Upscale makeup chain Sephora is renting the 7,000-square-foot ground-floor corner of the building, a deal that was first reported in March 2012.

YogaWorks, a yoga studio with 24 locations in Manhattan and California, is taking 5,000 square feet in the basement, a deal the New York Post first reported on June 26. Other women’s fashion tenants are in talks for other space in the project.

“On the women’s apparel and fashion side, the market is underserved,” Laboz told the Eagle. “That’s what the market is telling us. That’s what needs to go there.”

Nevertheless, he also remains committed to finding “a great restaurant with a bar scene” to rent part of the space, he said. (He told the Landmarks Preservation Commission at a hearing last year that he was looking to include a restaurant in the 1920s Neo-Classical building.)

“Whenever I am in Downtown Brooklyn, I have nowhere to take people out,” he told the Eagle. “I want a hip, cool place to take clients.”

He has enough serious prospective tenants that if all of them panned out, the retail space would be entirely filled, he said.

After the Sephora and YogaWorks deals, there’s about 30,000 square feet left to go.

The asking rent for ground-floor space is $150 per square foot, according to published reports.

Landmarking is “a very big hurdle to overcome” for retailers, particularly because of restrictions on the signage they are allowed  to install, he said.

As United American Land’s most recent rendering of the Municipal Building shows, Sephora will be allowed to put its name on small awnings and on the building above multiple store windows.

“The LPC, believe it or not, understands commerce,” said Laboz, referring to the Landmarks Preservation Commission. “A retailer needs signage to be viable.”

It’s his job to find a middle ground between this tenants and the preservation agency.

“The retailer wants big, bold signs,” he said. “LPC wants smaller, subtle signs. I’m the broker in between them.”

The Municipal Building space is currently scaffolded and hidden by wood barriers during its renovation. Peter Ripka of Ripco Real Estate, the brokerage that’s marketing the space, shows prospective tenants the rendering so they get an idea of how beautiful the building is.

“It has great bones, and a great presence on Court Street,” he said.

“Some buildings are graceful enough on their own so it doesn’t matter if they’re landmarked. That can make up for there being controls on their signage.

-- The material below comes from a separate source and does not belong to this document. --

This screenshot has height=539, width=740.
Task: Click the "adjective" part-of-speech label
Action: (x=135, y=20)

“It’s a fine line,” Ripka said. “A retailer does care about its brand. There’s the dignity of the landmark building to maintain – but somebody’s got to pay the rent.”

United American Land has a second project underway in the Skyscraper District. Laboz’s brother Jody is converting 184 Joralemon St., a former Brooklyn Law School dorm, into rental apartments.

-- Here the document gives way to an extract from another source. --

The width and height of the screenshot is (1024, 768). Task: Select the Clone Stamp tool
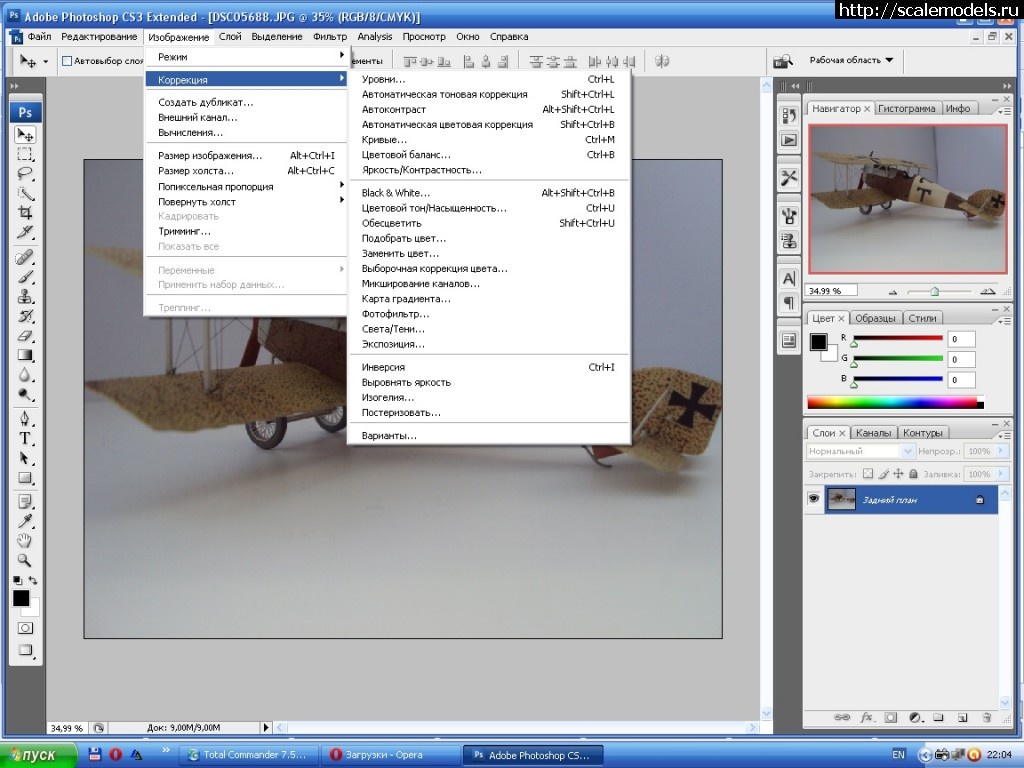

Getting Landmarks Preservation Commission approval to fix up the pre-World War I Beaux Arts building “took a while,” Jody said. “But this is what we do. We’re restoration guys. Keeping the old architecture is important to us.”

And that ain’t all the firm’s got cooking around the Skyscraper District, the Eagle has learned. It beefed up its presence on the Downtown Brooklyn end of Court Street with a property purchase last fall.

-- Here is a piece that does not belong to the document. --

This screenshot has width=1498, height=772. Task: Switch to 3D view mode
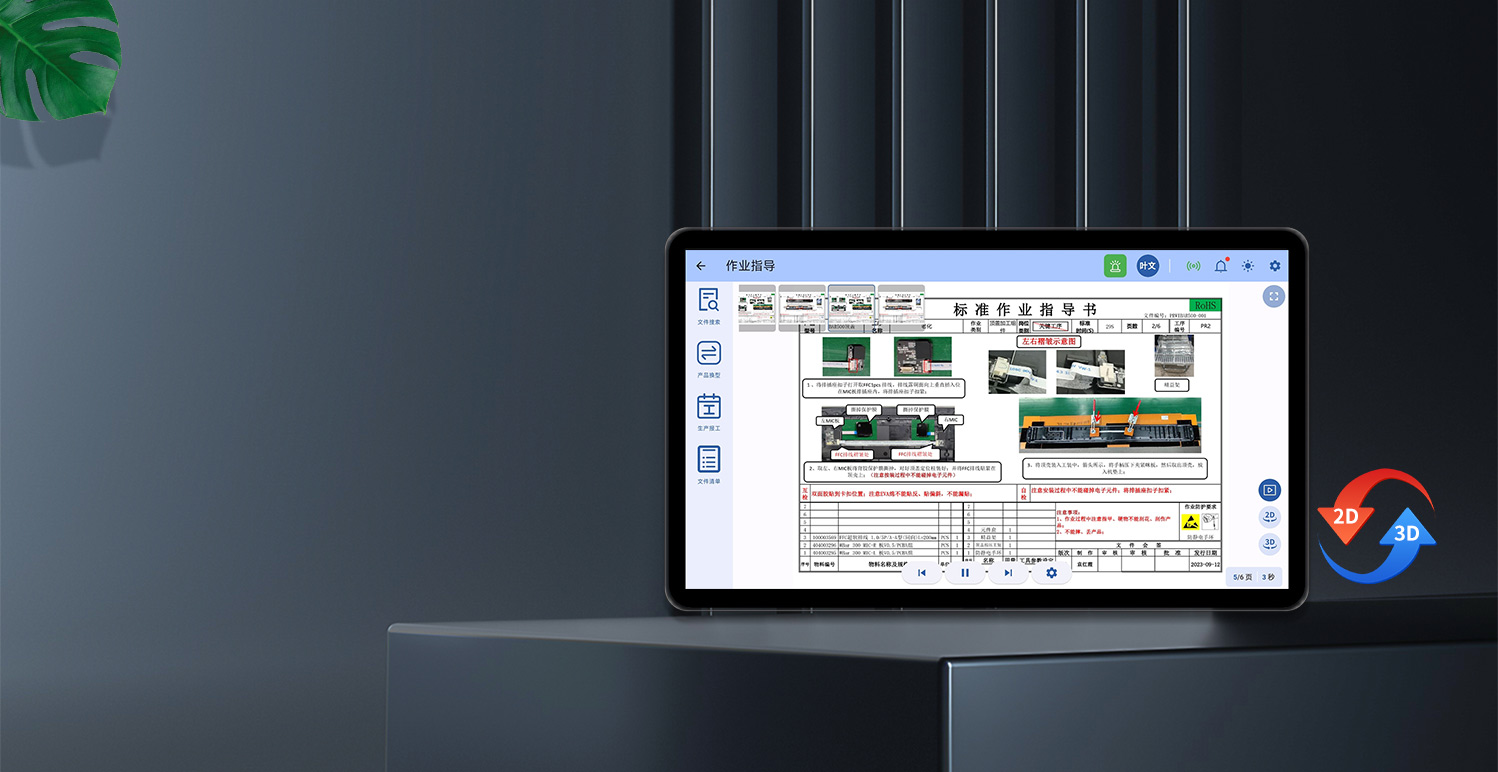1269,543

An entity of United American Land bought 76 Court St., plus the tiny building next door, for a combined $15.25 million, city records show. When the deal was announced in November, the buyer’s name and planned usage for the property were not revealed.

Five-story, 19th Century-vintage 76 Court is on the corner of the first block outside the Skyscraper District. The upstairs floors were used as offices.

Prior to the sale closing, the previous owner of 76 Court received city Buildings Department approval to convert floors 2 through 5 of the handsome red-brick property to residential use. That’s the direction Albert Laboz plans to take.

“It will be a rental-apartment building,” Laboz told the Eagle. He doesn’t know how many residential units there will be.

“We’re deciding as we speak,” he said.